◆ Task requirements:
a: In the snapshot format text, explain what the choice between the two encodings comes down to, given what both of them carry.
b: Carry on the snapshot and restore procedure text after its last step.
═════ Page text ═════
Both encodings carry the same logical enclave state — every event, every SMT entry, every CT leaf. The choice is bytes-on-the-wire vs. memory-layout fidelity. A future layout_ver = 2 can assign a flag bit to make the distinction explicit instead of sniffed.
Snapshot Procedure
1. Kernel writes its full state to a contiguous byte buffer `payload`.
2. Compute header bytes: magic || layout_ver || kernel_ver || flags || payload_size || reserved
3. Compute footer = sha256(header || payload)
4. Emit: header || payload || footerRestore Procedure
1. Read first 32 bytes → header.
Verify magic == "ENC\x01". Reject otherwise.
Verify layout_ver is known. Reject otherwise.
2. Read next payload_size bytes → payload.
3. Read next 32 bytes → expected_footer.
4. Compute actual_footer = sha256(header || payload).
Reject on mismatch.
5. Apply kernel_ver compatibility rules. Reject on major bump.
6. Sniff payload[0..4] to pick the encoding; install into a fresh kernel instance.
7. Run the kernel's self-test entry point. Reject on non-zero result.
═════ Data block ═════
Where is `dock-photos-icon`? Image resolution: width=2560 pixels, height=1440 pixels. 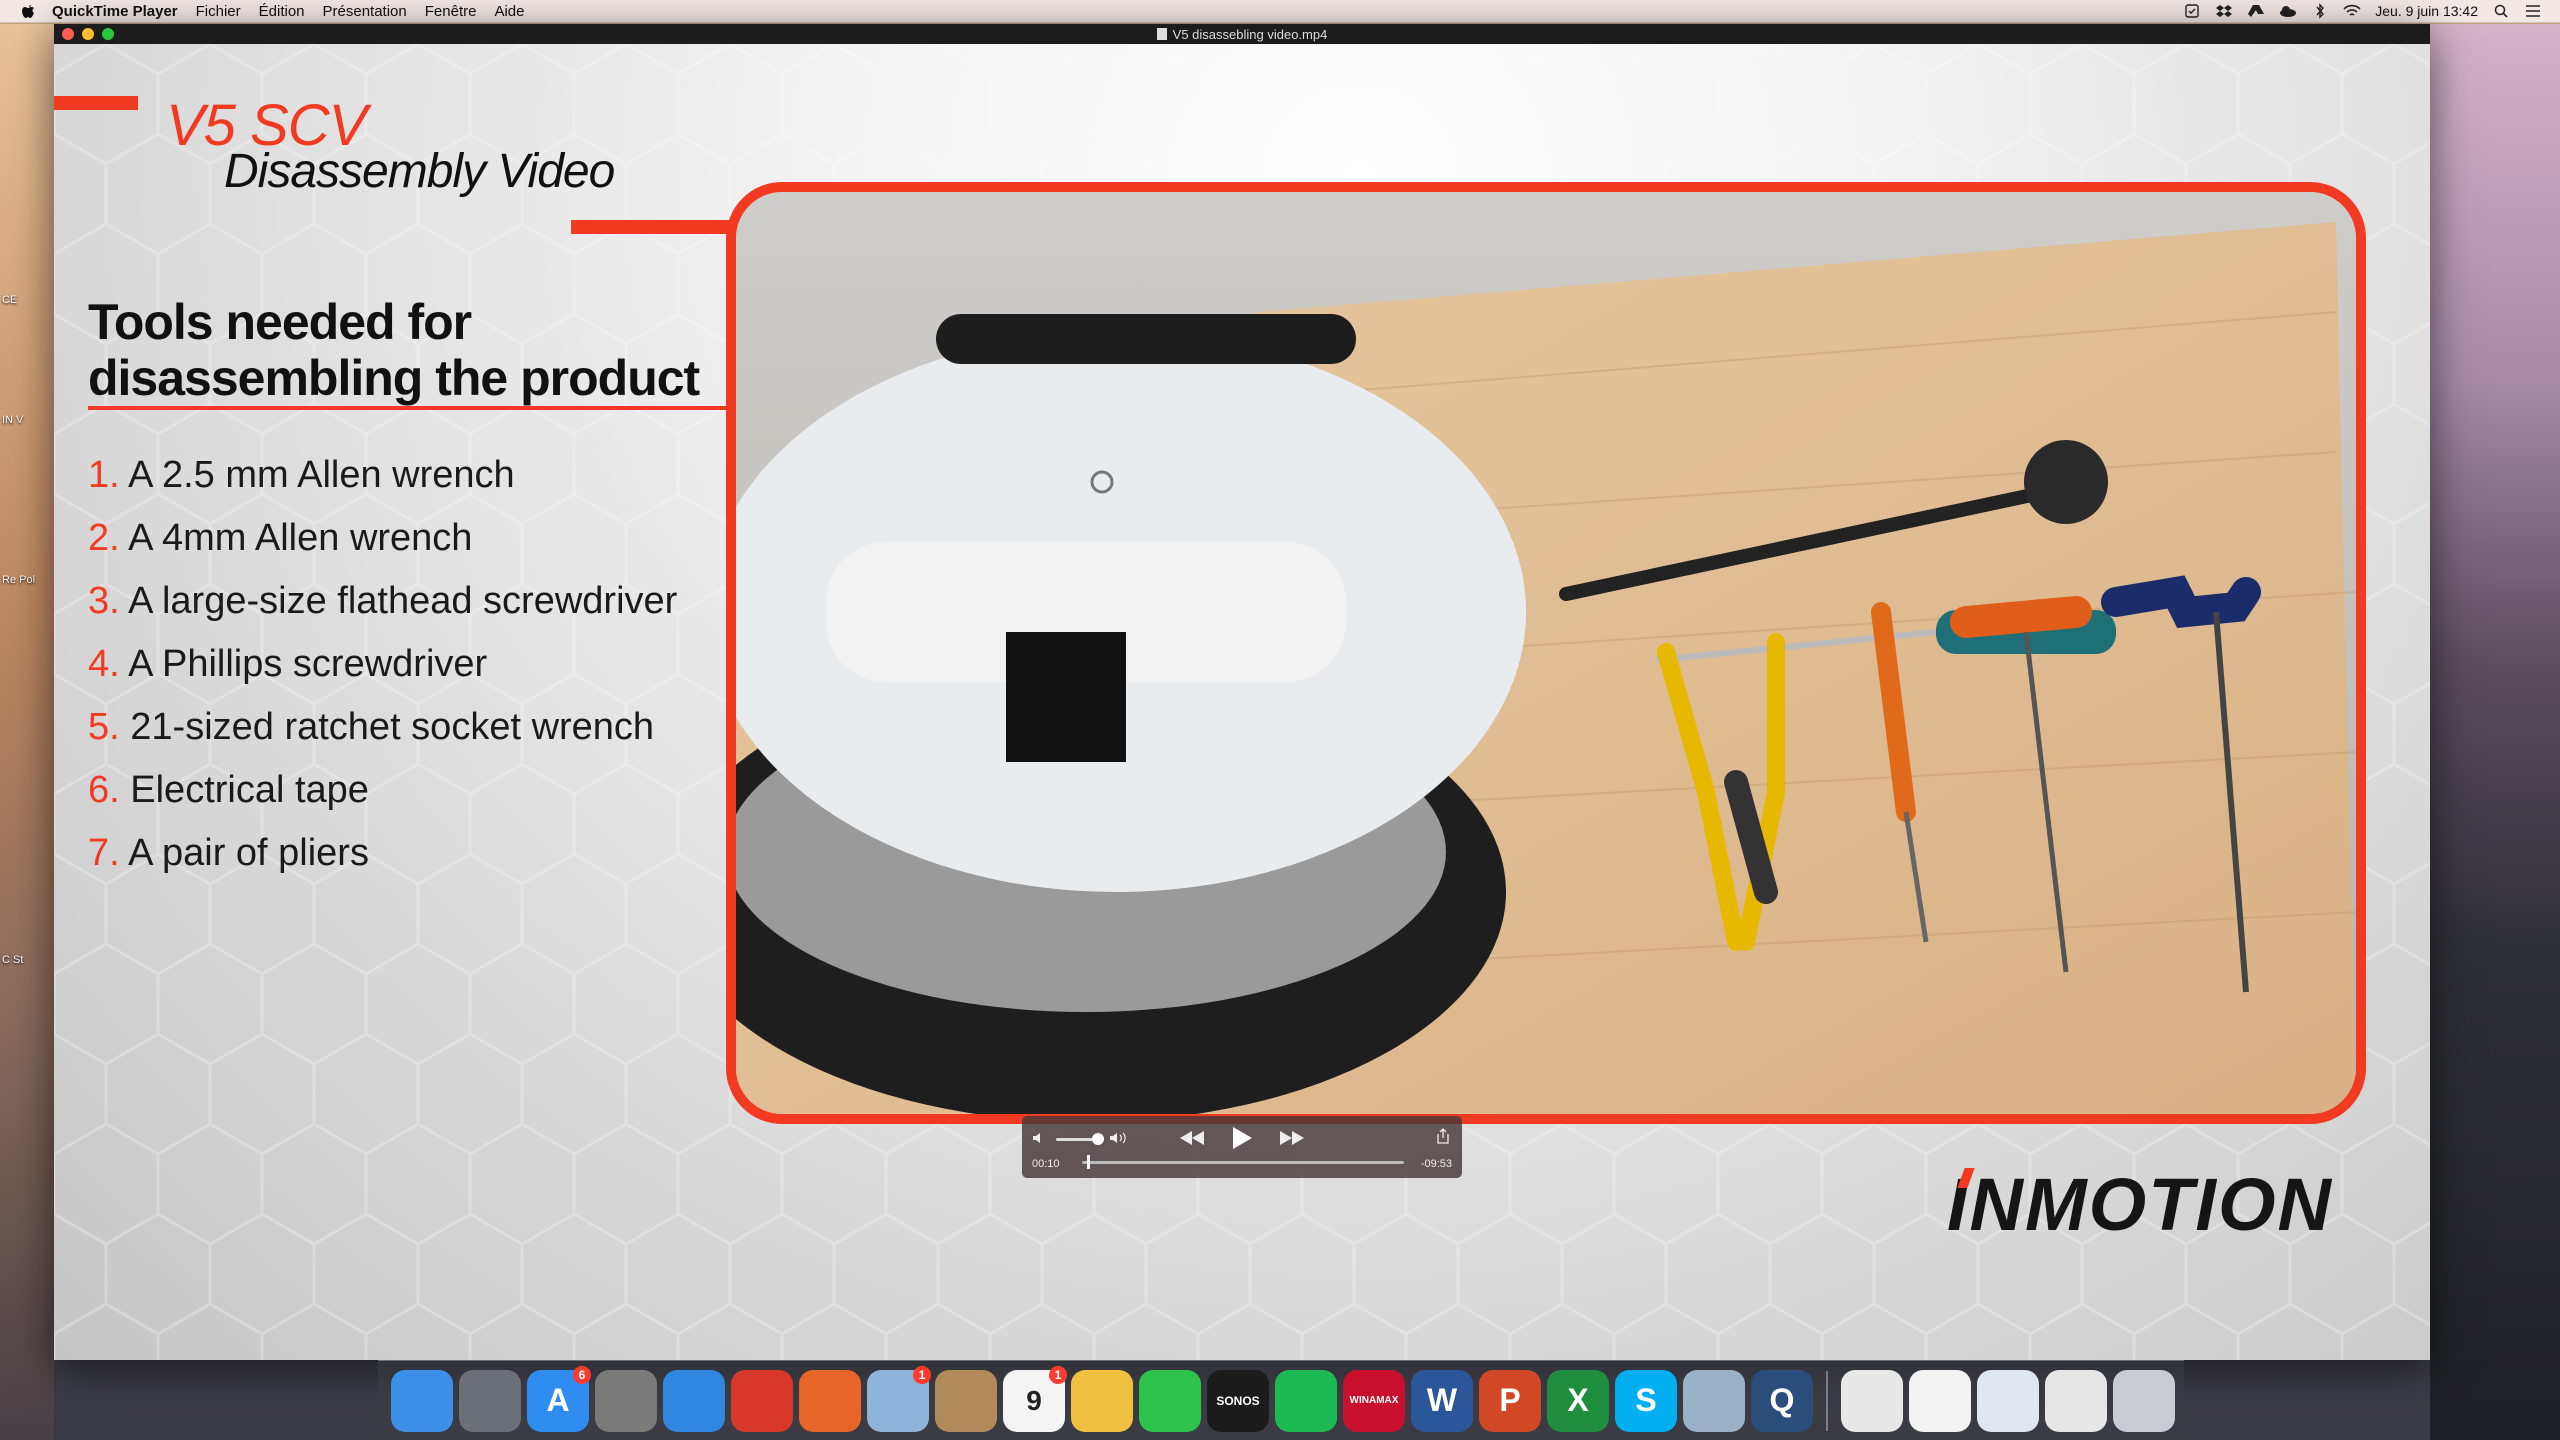
dock-photos-icon is located at coordinates (1102, 1400).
═════
◆ Answers by item:
a: Both encodings carry the same logical enclave state: every event, every SMT entry and every CT leaf. Since the content is identical, the choice is only between bytes-on-the-wire and memory-layout fidelity.

b:
8. The enclave is live; sequencing can resume.Steps 1-5 are MUST. Step 6 is implementation-dependent on the encoding. Step 7 is OPTIONAL but RECOMMENDED — a self-test catches structural corruption the sha256 footer alone cannot (e.g., bit-flips in the page table that happen to balance).
Snapshot Endpoints
The .enc byte format is wire-format only; the protocol surface that moves snapshots between nodes is two HTTP endpoints. They are specified in node-api.md §Snapshot Endpoints:
| Method | Path | Body | Purpose |
|---|---|---|---|
GET | /enclaves/:id/snapshot | — | Download the complete enclave state as application/octet-stream .enc |
POST | /enclaves/:id/restore | application/octet-stream .enc | Bootstrap a fresh enclave on the receiving node from a .enc payload |
::: extension-point id=migration-snapshot-restore-authz class=local_policy reason: authorization is operator-deployment policy; the wire format and verification rules are the same regardless of who's authorized to call
Authorization for the /enclaves/:id/snapshot and /enclaves/:id/restore endpoints is set by the operator (typically Owner only for restore, public-with-RBAC-projection for snapshot). The wire format and verification rules are the same regardless of who's authorized to call them.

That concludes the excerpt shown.